Given text:
:::::
Reading ‘Round the ‘Roll

Here are the highlights of the minutes snatched here and there, catching up on blog reading:

* “John & Belle”:http://examinedlife.typepad.com/johnbelle/ has been Belle-less for a good stretch, but she’s back for a couple entries, including a “fun description”:http://examinedlife.typepad.com/johnbelle/2003/12/hamptons_news.html of dinner with Howard Dean’s mom. John makes for mighty good reading, of course, but it sure is nice to have Belle in the mix again as well. No doubt for me this has something to do with the fact that I suddenly find all the anecdotes about their daughter Zoe completely fascinating. Wonder why.
* Slacktivist has a “good suggestion”:http://slacktivist.typepad.com/slacktivist/2003/12/the_private_pub.html for guerilla bell activity during the holidays.
* Alan Sullivan has an “exhaustive breakdown”:http://bilge.seablogger.com/archives/000890.php, with comments, of the additions in the _Two Towers_ extended cut — and he’s only halfway done. Special focus on which bits are canonical Tolkien.
:::::
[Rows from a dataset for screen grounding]
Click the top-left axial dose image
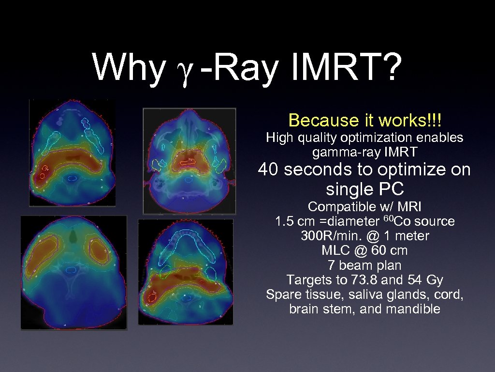Screen dimensions: 495x372 (x=73, y=153)
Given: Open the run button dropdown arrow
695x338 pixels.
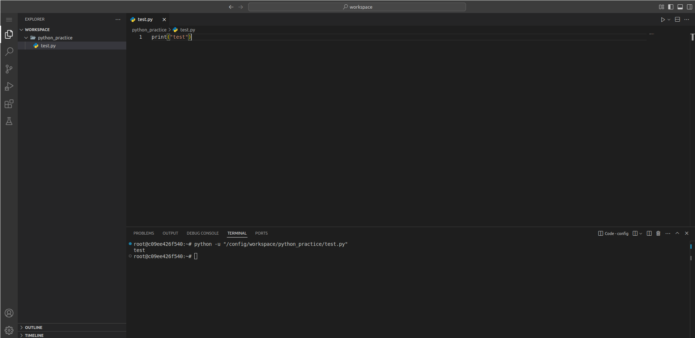Looking at the screenshot, I should [x=669, y=20].
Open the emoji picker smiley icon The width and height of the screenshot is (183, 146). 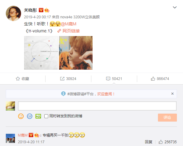click(21, 116)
:::::
Exercise set:
a) Answer these questions about the blog-reading roundup:
(i) Whose mother did Belle describe having dinner with?
(ii) What is Slacktivist's suggestion for?
(iii) The extended cut of which film does Alan Sullivan break down?
b) Go on with the blog-reading roundup from the point where it stops.
The rows were drawn from a separate source.

Answers in order:
a)
(i) Howard Dean's mother.
(ii) Guerilla bell activity during the holidays.
(iii) _The Two Towers_.

b)
* Aaron Haspel, this blogroll’s official curmudgeon, is true to form with his “anti-blogwatch”:http://www.godofthemachine.com/archives/00000507.html, in which he talks about blog posts that he _didn’t_ like. He picks needlessly on the good folks at “Crooked Timber”:http://www.crookedtimber.com/, but you’ve still got to love the notion. This takedown of “A.C. Douglas”:http://acdouglas.com/archives251B/000539.html is lovely:

Note to A.C.: Sentences like this may kill blogging too: “More prosaic, I, at the first damp and drizzly November day of each year, account it high time to plunge once more into the pages of Melville’s enduring masterpiece, there, for a time, to sweetly perish deep sunk in its overrich language, crowded detail and incident, and mystic and metaphysical loomings as would Tashtego have sweetly perished deep sunk when falling head first into the great Heidelburgh Tun of a beheaded sperm whale had not that leviathan’s capacious case been almost completely baled of its pure, unctuously rich, sweetly fragrant spermaceti.” Melville never actually wrote that way. For excellent reason.

* If, like me, you have only a vague notion of what a “Mary Sue” is, you will find Teresa Nielsen Hayden’s “disquisition on the subject”:http://nielsenhayden.com/makinglight/archives/004188.html#004188 informative and highly entertaining. It’s probably even more fun for people who already know about the wide, weird world of fanfic.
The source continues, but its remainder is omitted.